- THE PROBLEM -
The word "agent" may appear in some lines of the data; copy every such line.

- SOURCE DATA -
::::

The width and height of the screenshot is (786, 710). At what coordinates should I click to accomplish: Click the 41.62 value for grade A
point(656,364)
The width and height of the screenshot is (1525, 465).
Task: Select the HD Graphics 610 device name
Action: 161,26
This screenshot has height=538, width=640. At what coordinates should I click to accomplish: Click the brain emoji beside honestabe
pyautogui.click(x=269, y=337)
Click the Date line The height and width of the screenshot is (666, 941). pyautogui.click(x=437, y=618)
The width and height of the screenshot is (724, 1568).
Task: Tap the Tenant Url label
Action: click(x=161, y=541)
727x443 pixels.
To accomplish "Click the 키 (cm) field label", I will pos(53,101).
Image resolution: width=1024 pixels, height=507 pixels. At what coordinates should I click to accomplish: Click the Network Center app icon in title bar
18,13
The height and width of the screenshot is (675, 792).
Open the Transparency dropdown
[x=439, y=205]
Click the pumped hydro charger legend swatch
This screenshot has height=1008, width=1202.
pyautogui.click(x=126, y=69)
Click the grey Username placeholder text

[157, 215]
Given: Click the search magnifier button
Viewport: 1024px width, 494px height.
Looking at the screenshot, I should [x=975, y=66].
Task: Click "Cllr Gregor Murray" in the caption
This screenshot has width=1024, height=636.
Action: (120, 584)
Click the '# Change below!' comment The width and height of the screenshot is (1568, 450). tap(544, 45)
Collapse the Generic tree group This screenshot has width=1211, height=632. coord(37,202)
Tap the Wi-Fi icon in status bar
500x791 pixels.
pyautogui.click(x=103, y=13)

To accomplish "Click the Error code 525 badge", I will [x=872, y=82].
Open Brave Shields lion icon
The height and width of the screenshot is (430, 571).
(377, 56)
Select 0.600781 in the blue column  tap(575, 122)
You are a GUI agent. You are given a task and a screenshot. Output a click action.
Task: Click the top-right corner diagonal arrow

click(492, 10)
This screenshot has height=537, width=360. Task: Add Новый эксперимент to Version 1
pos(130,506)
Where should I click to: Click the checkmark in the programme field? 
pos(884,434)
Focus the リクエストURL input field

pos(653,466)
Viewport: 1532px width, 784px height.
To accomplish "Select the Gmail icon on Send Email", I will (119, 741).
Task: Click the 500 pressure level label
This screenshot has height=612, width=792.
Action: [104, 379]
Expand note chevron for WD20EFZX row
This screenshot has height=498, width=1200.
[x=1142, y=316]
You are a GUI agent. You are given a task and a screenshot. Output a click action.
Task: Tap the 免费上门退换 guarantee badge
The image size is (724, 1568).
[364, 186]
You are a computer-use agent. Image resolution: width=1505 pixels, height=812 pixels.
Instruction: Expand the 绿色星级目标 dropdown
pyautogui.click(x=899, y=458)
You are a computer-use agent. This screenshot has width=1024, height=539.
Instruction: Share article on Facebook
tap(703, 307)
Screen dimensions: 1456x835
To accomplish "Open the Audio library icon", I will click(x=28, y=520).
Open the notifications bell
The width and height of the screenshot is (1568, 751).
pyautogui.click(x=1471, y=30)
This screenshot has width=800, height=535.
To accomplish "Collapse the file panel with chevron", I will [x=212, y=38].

::::

- SOLUTION FOR THIS TASK -
You are a GUI agent. You are given a task and a screenshot. Output a click action.
You are a GUI agent. You are given a task and a screenshot. Output a click action.
You are a computer-use agent. Image resolution: width=1505 pixels, height=812 pixels.
You are a computer-use agent. This screenshot has width=1024, height=539.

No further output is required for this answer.